Behroozi estimated that the fund faced a $15 million shortfall in 2011 and more in the following years for the coverage of workers’ children.

The union said in a statement that the state required the fund to participate in a new program — the Family Health Plus Buy-In Program — beginning in 2008. The union said it expected that by joining the program, many of its members would qualify for state assistance for health-insurance coverage. “Instead they raised insurance rate increases without any increase in funding, and then cut Medicaid funding to the same workers nine times in the last three years,” the union said in a statement.
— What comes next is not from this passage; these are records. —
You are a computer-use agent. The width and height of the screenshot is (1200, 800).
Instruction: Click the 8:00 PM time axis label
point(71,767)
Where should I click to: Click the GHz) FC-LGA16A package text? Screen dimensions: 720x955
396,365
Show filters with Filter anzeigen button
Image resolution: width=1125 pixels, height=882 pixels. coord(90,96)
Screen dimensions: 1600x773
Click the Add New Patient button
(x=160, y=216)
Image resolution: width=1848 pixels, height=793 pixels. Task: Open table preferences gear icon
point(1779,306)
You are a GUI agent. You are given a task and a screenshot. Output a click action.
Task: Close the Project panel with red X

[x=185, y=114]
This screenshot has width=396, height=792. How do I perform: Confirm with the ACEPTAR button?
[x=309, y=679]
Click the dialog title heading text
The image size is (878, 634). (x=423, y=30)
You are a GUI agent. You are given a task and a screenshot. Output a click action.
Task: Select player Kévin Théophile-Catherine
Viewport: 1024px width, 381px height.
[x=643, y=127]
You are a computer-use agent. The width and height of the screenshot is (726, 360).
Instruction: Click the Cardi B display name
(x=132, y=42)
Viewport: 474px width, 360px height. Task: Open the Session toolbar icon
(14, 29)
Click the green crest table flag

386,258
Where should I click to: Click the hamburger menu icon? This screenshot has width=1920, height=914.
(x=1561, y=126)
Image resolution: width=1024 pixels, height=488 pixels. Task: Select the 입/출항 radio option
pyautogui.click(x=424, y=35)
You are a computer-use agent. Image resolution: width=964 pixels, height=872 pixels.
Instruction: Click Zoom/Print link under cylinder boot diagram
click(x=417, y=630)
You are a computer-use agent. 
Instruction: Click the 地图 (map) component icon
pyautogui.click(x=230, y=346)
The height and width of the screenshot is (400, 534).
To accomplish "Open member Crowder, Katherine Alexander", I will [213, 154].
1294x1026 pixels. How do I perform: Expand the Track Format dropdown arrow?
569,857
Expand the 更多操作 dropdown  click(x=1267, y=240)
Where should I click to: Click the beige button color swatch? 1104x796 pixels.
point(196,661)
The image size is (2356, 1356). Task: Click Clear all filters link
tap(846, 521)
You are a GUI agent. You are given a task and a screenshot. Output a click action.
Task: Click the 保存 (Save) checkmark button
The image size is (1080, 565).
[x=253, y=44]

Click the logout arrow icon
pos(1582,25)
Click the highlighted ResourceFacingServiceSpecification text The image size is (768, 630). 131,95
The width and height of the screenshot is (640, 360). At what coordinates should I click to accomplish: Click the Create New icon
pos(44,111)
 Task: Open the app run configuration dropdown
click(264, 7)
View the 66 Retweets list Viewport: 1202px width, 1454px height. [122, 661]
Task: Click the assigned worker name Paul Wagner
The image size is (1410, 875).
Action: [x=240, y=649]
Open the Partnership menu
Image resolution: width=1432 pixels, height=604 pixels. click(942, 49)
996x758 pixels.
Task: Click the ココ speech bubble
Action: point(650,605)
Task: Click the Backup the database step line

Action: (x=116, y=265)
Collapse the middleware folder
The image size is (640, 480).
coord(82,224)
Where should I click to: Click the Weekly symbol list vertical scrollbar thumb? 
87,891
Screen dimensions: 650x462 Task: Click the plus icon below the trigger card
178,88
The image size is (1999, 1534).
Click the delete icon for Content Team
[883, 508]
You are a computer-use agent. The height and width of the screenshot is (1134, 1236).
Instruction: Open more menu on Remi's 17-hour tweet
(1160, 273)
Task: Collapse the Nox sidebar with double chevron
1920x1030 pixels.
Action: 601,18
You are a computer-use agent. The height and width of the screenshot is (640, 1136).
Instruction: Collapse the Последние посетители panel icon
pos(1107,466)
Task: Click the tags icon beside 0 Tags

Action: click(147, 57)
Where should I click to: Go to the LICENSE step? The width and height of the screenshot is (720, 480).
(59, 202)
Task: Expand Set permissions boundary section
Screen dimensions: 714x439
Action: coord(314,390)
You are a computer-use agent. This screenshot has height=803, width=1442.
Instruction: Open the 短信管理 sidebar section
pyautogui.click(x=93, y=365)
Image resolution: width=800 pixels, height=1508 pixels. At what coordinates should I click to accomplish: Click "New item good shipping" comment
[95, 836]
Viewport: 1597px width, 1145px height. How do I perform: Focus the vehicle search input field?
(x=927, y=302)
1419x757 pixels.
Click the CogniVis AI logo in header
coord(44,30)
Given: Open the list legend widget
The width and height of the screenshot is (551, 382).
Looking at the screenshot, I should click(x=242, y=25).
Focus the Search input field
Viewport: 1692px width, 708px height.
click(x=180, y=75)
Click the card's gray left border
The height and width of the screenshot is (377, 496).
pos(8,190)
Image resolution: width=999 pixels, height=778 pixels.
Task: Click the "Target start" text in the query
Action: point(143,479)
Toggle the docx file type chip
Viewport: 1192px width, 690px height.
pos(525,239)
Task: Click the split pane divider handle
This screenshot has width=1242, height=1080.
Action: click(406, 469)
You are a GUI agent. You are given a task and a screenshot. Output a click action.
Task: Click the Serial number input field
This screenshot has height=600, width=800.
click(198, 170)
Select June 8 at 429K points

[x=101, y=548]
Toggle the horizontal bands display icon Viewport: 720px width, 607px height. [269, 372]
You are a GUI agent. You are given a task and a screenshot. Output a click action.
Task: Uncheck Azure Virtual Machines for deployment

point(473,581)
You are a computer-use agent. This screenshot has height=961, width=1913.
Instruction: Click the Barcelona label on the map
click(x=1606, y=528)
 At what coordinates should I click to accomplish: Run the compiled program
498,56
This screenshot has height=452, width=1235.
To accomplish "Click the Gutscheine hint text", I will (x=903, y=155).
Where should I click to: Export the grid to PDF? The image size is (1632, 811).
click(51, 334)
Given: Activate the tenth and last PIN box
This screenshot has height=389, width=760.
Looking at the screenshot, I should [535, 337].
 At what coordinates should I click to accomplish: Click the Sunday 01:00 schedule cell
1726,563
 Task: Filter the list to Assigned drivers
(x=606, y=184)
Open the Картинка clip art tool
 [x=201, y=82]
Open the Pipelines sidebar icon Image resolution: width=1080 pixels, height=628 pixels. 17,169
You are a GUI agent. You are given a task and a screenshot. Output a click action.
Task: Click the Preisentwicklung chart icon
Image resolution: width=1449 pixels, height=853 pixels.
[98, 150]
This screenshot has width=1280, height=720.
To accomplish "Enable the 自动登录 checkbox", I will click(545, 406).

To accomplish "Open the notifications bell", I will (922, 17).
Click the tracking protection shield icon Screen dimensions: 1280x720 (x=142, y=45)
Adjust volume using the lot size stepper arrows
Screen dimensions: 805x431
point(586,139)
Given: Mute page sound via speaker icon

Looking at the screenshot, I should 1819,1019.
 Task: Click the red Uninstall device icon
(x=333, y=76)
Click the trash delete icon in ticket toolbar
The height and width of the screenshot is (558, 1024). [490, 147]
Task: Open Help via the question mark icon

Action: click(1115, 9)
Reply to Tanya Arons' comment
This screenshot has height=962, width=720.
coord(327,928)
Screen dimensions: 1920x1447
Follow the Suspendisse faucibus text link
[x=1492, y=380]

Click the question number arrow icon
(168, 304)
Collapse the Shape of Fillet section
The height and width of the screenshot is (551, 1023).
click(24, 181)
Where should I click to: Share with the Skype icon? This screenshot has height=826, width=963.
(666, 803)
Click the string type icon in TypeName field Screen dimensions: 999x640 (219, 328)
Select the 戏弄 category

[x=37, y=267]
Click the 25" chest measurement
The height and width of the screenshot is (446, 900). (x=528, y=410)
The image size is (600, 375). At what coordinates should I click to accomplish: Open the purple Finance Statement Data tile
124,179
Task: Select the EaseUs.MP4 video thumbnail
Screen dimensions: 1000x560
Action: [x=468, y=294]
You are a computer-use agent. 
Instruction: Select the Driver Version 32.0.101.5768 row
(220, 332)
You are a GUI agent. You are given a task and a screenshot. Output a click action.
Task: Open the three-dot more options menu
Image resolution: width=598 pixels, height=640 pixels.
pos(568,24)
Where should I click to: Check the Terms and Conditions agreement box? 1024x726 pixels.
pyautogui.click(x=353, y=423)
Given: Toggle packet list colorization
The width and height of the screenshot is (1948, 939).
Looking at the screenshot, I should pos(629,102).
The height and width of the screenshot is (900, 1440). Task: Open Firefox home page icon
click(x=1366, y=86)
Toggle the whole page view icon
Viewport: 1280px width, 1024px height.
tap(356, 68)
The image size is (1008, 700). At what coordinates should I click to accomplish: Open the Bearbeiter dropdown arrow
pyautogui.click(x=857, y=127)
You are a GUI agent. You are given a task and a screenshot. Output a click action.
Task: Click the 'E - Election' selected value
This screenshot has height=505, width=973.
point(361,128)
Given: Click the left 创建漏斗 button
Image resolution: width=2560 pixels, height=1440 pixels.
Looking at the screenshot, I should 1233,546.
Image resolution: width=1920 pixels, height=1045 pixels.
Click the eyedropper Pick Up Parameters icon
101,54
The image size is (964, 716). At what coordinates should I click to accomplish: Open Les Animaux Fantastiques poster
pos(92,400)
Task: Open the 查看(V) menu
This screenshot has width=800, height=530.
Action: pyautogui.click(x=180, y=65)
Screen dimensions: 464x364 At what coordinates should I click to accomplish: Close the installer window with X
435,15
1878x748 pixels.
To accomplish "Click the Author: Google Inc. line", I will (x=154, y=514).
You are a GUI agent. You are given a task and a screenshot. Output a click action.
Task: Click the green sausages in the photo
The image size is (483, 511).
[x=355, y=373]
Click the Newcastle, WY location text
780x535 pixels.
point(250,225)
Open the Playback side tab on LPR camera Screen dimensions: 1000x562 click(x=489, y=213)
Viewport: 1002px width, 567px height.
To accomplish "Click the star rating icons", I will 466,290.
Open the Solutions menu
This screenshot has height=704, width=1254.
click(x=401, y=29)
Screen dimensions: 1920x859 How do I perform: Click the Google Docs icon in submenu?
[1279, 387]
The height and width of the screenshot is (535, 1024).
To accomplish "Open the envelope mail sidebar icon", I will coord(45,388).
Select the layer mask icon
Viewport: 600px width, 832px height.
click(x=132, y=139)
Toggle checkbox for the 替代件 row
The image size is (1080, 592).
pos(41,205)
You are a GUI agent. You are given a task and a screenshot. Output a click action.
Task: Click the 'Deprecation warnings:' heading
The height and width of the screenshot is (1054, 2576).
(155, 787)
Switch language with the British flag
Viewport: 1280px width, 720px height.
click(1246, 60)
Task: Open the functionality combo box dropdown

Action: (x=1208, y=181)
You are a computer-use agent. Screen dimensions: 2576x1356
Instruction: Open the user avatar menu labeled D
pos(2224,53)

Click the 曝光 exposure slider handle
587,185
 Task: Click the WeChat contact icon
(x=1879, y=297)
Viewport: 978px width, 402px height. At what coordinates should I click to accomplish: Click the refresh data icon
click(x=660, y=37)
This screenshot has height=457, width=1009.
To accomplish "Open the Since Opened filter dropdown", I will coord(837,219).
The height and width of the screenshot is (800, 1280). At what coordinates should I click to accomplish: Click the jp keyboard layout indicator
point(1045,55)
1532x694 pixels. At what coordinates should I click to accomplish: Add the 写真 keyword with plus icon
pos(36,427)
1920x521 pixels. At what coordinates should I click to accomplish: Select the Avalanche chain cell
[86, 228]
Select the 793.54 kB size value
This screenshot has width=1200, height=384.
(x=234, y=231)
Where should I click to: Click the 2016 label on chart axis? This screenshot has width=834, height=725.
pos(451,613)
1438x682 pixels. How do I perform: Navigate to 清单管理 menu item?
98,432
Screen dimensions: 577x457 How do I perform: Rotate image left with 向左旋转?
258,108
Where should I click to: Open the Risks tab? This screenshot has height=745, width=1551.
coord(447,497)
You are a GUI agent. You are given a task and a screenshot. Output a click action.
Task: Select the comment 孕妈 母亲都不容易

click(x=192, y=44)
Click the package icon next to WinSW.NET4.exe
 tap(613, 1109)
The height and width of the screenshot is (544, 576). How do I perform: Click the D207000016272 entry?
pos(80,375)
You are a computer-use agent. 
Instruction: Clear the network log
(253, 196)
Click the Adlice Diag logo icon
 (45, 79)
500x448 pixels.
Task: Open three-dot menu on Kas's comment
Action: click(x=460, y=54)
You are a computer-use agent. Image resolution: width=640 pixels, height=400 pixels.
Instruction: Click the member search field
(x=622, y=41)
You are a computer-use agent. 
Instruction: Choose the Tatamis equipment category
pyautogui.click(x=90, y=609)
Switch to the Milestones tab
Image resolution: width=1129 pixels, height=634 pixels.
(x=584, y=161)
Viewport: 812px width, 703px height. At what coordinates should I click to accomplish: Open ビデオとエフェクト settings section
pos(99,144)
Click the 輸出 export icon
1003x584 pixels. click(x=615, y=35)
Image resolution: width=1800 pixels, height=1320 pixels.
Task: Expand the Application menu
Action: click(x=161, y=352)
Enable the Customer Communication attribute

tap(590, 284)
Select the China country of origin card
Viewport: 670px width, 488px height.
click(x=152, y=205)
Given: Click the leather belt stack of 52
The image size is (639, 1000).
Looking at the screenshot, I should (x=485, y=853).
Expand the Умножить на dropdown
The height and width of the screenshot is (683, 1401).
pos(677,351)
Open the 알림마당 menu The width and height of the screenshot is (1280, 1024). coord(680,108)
But the state denies requiring the union to join the program. “The state is not forcing 1199 to do anything regarding its employee health insurance,” said Jeffrey W. Hammond, spokesman for the New York Department of Health.

Home-care agencies that contribute to the union fund collect their revenue from the state’s Medicaid program. Over the past two years the state cut about $370 million in Medicaid reimbursements to home and community-based care programs, according to New York State Association of Health Care Providers Inc., a trade association that represents agencies that employ home attendants.

“In home care in general, whether in a union or a non-unionized workplace, they are dealing with the crisis of trying to do more and more with less and less, and cut on top of cut,” said Christine Johnston, president of the association.

For the 1199 fund, premiums rose because Fidelis realized that the home health-care attendants are sicker than average, according to Mark Lane, president and chief executive of Fidelis Care. “These people are hard working people. There’s physical labor, which manifests itself in terms of more chronic and acute care type of illnesses,” said Lane.

As premiums went up and employer contributions remained constant, the benefit fund started cutting the rolls of eligible members. In the past three years the 1199 fund reduced its total enrollment in half, to less than 40,000 currently.

“We hope the state of New York will do the right thing and provide the funding necessary for this most vulnerable population of direct caregivers,” the union said in a statement.